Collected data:
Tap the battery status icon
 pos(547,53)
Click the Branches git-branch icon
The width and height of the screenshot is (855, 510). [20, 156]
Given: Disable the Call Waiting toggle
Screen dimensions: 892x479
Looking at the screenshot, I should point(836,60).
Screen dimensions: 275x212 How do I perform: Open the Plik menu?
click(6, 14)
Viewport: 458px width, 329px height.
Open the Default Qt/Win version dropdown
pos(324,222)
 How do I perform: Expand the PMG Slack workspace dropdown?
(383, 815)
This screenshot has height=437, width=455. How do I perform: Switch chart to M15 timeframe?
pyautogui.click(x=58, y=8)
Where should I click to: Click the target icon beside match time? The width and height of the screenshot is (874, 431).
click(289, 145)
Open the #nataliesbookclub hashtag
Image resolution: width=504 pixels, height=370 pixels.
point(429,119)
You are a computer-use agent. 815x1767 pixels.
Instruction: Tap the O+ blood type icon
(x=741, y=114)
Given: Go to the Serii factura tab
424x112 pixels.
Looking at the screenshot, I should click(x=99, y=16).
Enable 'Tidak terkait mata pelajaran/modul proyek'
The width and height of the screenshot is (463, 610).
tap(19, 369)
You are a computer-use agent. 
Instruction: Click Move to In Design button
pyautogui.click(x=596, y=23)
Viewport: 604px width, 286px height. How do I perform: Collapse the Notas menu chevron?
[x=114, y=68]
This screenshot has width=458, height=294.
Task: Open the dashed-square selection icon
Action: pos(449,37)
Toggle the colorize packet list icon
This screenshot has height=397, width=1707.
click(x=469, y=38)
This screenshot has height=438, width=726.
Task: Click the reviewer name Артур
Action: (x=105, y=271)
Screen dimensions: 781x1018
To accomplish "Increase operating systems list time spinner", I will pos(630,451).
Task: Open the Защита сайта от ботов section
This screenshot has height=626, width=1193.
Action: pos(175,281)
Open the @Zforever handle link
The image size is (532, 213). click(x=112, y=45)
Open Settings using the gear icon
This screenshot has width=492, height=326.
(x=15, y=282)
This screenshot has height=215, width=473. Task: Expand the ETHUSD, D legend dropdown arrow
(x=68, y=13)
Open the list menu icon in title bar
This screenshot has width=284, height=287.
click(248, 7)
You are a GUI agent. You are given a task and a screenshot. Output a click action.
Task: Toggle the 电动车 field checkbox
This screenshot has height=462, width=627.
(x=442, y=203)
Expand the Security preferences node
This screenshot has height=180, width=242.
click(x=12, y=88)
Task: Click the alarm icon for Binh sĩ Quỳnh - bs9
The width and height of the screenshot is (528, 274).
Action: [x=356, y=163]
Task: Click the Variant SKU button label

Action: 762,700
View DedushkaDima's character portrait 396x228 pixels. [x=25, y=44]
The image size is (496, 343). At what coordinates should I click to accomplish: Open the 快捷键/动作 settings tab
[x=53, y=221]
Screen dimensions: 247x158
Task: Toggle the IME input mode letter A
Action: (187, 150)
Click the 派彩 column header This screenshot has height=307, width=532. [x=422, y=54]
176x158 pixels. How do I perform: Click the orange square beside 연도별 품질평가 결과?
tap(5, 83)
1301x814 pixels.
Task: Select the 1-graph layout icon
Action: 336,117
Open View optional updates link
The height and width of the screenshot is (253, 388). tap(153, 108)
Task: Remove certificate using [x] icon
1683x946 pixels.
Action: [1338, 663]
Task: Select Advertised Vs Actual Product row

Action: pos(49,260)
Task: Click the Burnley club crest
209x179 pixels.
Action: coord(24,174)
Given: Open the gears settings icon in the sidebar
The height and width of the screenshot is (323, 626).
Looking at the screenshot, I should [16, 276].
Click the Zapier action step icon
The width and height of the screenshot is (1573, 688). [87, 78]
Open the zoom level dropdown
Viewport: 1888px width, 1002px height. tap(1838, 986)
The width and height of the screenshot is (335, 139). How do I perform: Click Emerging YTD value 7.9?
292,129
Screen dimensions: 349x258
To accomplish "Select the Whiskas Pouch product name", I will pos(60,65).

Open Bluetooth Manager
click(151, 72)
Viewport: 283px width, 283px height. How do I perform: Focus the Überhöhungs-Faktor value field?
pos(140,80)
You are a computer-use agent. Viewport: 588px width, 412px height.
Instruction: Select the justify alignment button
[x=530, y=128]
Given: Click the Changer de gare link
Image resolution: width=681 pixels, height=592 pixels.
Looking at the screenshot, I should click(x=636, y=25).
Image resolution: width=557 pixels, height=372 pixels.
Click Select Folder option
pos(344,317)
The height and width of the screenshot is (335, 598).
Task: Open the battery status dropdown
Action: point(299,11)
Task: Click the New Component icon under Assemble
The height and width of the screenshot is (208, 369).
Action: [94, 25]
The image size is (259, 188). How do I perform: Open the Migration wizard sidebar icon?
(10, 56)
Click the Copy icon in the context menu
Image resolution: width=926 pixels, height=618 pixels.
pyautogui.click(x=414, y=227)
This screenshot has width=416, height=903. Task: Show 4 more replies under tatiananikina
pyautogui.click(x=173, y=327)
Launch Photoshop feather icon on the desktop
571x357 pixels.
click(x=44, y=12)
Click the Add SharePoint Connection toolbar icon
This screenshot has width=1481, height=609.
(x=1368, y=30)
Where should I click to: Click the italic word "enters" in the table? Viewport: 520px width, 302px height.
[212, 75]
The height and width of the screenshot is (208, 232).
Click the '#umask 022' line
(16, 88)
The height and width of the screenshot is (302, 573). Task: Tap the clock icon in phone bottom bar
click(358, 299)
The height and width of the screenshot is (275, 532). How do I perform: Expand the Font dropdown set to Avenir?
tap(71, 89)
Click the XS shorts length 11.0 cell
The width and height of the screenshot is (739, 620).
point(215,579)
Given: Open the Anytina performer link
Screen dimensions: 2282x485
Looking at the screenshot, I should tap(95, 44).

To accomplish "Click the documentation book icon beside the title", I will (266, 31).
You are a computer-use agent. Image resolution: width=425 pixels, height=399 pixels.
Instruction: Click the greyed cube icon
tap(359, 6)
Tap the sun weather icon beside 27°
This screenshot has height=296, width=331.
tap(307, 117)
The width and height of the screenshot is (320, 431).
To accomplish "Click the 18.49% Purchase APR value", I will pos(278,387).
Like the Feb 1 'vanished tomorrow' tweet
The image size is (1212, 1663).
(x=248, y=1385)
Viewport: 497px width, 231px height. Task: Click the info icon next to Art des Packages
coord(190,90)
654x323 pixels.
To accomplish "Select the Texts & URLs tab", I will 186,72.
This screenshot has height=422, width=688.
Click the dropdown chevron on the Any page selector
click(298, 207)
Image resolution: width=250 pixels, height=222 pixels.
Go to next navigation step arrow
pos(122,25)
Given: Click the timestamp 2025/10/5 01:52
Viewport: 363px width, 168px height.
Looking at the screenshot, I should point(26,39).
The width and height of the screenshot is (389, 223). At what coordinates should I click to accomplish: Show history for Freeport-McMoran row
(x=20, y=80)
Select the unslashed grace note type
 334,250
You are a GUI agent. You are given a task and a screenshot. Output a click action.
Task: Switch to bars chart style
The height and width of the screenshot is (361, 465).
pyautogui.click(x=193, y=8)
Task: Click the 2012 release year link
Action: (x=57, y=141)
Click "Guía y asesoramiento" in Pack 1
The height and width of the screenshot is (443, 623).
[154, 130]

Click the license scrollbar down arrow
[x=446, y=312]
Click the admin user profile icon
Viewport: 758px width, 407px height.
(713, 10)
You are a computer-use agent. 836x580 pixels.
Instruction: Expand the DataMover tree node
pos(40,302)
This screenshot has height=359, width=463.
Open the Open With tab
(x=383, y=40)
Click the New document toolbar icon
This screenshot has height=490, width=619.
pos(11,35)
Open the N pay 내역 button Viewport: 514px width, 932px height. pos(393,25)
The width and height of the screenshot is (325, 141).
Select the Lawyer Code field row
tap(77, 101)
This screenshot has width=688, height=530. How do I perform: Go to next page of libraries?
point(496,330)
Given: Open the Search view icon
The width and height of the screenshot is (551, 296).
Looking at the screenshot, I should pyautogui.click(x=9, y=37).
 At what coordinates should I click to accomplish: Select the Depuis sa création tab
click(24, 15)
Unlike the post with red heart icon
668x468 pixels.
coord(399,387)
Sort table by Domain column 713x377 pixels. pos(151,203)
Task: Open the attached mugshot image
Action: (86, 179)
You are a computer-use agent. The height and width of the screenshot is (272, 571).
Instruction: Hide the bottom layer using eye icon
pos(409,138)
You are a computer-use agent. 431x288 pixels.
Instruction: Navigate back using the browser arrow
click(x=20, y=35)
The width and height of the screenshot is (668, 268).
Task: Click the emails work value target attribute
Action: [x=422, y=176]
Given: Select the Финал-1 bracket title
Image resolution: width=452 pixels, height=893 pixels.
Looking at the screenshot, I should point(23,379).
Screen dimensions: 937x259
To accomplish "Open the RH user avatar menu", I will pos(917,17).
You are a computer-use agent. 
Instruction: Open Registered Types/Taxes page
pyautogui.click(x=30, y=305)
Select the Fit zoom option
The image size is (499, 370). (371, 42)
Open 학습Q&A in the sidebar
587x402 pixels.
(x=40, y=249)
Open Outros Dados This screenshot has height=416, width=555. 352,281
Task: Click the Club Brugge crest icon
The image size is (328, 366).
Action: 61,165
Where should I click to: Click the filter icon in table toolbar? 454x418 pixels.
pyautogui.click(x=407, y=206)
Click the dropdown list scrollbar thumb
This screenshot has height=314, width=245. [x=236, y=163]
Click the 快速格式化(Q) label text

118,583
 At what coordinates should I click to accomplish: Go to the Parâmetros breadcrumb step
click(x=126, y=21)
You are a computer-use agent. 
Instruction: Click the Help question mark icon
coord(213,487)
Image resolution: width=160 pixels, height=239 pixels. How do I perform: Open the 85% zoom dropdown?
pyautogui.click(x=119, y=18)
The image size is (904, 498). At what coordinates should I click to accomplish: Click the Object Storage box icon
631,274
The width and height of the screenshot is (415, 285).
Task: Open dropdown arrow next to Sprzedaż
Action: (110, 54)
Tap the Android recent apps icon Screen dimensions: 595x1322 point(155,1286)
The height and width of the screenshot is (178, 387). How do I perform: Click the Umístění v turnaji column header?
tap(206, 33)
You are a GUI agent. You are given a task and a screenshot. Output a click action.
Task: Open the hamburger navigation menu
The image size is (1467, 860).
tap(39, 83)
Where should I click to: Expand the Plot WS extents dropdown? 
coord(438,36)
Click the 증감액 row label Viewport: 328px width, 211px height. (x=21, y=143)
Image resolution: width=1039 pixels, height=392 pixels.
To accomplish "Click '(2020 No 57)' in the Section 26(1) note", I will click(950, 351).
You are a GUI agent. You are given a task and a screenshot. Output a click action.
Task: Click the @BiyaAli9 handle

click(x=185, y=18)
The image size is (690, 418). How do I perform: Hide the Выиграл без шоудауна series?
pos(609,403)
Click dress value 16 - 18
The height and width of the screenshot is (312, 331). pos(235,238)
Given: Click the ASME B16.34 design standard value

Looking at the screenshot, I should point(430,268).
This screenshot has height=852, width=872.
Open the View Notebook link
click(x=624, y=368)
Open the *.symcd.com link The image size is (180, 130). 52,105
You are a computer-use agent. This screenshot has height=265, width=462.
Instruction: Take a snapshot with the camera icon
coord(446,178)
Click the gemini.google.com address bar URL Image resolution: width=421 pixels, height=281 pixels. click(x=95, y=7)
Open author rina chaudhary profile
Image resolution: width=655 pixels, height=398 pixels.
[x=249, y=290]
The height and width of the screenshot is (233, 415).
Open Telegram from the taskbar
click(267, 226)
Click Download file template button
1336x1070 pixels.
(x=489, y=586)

* _EXERCISE DETAILS_:
Could you reproduce, exactly, every line above from the line with "Screen dimensions: 781x1018" to the line with "View DedushkaDima's character", and no other line? Both ends count.

* _WRITTEN RESPONSE_:
Screen dimensions: 781x1018
To accomplish "Increase operating systems list time spinner", I will pos(630,451).
Task: Open the Защита сайта от ботов section
This screenshot has height=626, width=1193.
Action: pos(175,281)
Open the @Zforever handle link
The image size is (532, 213). click(x=112, y=45)
Open Settings using the gear icon
This screenshot has width=492, height=326.
(x=15, y=282)
This screenshot has height=215, width=473. Task: Expand the ETHUSD, D legend dropdown arrow
(x=68, y=13)
Open the list menu icon in title bar
This screenshot has width=284, height=287.
click(248, 7)
You are a GUI agent. You are given a task and a screenshot. Output a click action.
Task: Toggle the 电动车 field checkbox
This screenshot has height=462, width=627.
(x=442, y=203)
Expand the Security preferences node
This screenshot has height=180, width=242.
click(x=12, y=88)
Task: Click the alarm icon for Binh sĩ Quỳnh - bs9
The width and height of the screenshot is (528, 274).
Action: [x=356, y=163]
Task: Click the Variant SKU button label

Action: 762,700
View DedushkaDima's character portrait 396x228 pixels. [x=25, y=44]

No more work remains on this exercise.